* **What this task involves**
Copy word for word the passage from the essay on early American biblical scholarship between "The ongoing edition" and "major Bible scholar.", inclusive.

* **Provided text**

□ □ □ □

Despite robust scholarship on the cultural influences and public uses of the Bible in early American history,[1] the historical development of biblical scholarship in America remains relatively understudied. The dominant narrative is still organized around sharp divisions between pre- and post-Enlightenment periods and, leaning on Hans Frei’s famous dichotomy,[2] pre-critical and critical modes of interpretation, even though these divisions have long been subject to scrutiny.[3] Biblical scholarship in America, the prevalent view suggests, had its critical awakening with the importation of German Higher Criticism to northeastern divinity schools in the nineteenth century.[4] Before that, early American divines studied the Scriptures intensely but in largely unenlightened darkness, with some solitary New England figures, such as Jonathan Edwards, Charles Chauncy (1705–1787), or Ezra Stiles (1727–1795), starting to raise their eyes to the dawn since the mid-1700s. Edwards in particular is often singled out, in the words of William Baird, as the sole “Calvinist precursor” of post-Enlightenment biblical criticism. Allegedly, he pioneered a serious, if always defensive, engagement with the new philological and historical scholarship from Europe.[5]

The ongoing edition of Cotton Mather’s hitherto unpublished Biblia Americana and the attendant scholarly discussion has begun to challenge this dominant narrative. This essay makes a pointed contribution to that discussion by looking at Mather’s response to critical interrogation of the canon in the Biblia and its revisions of the Authorized Version. What connects these two issues is that they both concern the “givenness” of the Bible, which, in Mather’s day, was being fundamentally challenged. Behind the discussions about the canonicity of diverse books and over how to render the Hebrew and Greek texts into modern languages there always lurked fundamental questions regarding the divine authority, integrity, and perspicuity of the Bible. For working through questions like these, Cotton Mather (1663–1728) deserves to be seen as America’s first major Bible scholar.

□ □ □ □

* **Data**
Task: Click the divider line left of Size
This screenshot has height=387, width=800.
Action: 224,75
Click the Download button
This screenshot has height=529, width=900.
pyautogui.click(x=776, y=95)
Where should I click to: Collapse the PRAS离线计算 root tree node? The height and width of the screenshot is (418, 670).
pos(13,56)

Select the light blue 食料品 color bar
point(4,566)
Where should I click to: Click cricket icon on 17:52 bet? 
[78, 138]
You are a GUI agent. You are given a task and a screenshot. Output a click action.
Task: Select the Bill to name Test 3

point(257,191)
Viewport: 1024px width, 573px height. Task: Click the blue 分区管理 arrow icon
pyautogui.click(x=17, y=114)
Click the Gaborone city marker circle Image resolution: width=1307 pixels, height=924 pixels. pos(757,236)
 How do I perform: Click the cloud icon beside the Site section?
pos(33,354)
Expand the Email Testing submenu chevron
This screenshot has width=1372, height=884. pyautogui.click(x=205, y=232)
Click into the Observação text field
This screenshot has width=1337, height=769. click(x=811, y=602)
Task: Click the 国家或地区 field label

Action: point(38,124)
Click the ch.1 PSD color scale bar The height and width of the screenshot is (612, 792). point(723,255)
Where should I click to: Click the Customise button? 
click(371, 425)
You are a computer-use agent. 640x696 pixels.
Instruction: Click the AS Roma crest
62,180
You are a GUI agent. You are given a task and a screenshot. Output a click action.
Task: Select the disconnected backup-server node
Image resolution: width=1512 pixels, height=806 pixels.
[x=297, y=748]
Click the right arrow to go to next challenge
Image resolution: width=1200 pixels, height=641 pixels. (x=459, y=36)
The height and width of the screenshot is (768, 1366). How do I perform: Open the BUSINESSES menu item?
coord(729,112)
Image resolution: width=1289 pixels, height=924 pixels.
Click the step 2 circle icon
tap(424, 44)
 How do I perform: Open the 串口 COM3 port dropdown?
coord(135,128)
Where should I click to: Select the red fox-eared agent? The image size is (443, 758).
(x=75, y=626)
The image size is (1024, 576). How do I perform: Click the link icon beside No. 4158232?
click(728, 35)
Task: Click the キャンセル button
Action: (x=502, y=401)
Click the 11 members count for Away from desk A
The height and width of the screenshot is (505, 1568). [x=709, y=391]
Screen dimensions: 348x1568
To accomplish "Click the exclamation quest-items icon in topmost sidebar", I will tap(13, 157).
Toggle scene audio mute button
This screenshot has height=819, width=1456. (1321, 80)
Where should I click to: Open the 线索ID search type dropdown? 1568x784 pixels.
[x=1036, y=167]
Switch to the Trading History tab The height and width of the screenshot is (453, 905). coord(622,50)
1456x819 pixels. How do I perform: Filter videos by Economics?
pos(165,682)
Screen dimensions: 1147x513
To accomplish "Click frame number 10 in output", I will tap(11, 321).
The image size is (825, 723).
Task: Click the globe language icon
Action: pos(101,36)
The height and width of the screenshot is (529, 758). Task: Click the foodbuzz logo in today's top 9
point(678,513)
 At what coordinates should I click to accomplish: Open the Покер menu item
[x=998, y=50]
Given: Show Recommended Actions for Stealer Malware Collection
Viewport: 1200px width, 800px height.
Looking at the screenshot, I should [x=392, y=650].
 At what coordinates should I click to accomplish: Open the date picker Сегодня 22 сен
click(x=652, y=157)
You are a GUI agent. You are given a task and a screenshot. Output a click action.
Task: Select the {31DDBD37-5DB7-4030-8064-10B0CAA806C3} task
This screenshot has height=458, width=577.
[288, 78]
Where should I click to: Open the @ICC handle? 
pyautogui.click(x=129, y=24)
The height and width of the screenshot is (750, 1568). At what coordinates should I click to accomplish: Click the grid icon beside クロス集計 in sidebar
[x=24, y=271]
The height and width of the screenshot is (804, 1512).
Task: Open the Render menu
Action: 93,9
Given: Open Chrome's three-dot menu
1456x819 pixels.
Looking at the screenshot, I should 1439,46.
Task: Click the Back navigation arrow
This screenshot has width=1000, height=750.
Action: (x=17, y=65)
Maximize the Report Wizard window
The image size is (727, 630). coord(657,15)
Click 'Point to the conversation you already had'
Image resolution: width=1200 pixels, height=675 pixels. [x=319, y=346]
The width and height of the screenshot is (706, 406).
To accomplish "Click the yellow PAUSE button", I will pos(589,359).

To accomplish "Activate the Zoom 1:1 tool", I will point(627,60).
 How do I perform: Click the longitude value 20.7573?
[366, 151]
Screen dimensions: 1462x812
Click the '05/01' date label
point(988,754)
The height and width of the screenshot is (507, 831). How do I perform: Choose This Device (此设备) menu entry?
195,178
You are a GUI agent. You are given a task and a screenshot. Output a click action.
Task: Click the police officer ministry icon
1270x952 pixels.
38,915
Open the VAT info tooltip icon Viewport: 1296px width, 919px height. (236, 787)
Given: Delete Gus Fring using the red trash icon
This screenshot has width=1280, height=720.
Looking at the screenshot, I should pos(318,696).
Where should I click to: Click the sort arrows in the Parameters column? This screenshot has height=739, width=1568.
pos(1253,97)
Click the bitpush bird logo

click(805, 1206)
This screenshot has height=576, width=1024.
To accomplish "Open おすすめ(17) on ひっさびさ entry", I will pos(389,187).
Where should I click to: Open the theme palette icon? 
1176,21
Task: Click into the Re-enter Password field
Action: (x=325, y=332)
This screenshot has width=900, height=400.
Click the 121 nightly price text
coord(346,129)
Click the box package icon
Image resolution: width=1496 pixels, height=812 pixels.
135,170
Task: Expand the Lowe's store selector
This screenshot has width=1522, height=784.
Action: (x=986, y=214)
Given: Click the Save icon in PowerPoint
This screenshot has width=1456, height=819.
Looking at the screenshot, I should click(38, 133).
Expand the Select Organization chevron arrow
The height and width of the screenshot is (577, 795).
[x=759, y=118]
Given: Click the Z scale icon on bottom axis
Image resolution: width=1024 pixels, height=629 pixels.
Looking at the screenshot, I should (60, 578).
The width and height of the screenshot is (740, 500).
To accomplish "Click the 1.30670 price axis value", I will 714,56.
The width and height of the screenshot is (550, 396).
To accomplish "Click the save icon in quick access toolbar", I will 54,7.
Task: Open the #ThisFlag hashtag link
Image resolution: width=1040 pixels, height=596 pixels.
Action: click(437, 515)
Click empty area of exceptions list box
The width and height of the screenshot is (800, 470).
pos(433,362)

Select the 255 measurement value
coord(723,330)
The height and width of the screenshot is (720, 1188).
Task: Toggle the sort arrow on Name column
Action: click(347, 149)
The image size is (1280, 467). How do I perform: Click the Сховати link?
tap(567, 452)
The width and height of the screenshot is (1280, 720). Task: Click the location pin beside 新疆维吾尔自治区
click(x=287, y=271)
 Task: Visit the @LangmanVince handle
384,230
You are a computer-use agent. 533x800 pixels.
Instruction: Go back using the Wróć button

□ □ □ □

* **The result**
The ongoing edition of Cotton Mather’s hitherto unpublished Biblia Americana and the attendant scholarly discussion has begun to challenge this dominant narrative. This essay makes a pointed contribution to that discussion by looking at Mather’s response to critical interrogation of the canon in the Biblia and its revisions of the Authorized Version. What connects these two issues is that they both concern the “givenness” of the Bible, which, in Mather’s day, was being fundamentally challenged. Behind the discussions about the canonicity of diverse books and over how to render the Hebrew and Greek texts into modern languages there always lurked fundamental questions regarding the divine authority, integrity, and perspicuity of the Bible. For working through questions like these, Cotton Mather (1663–1728) deserves to be seen as America’s first major Bible scholar.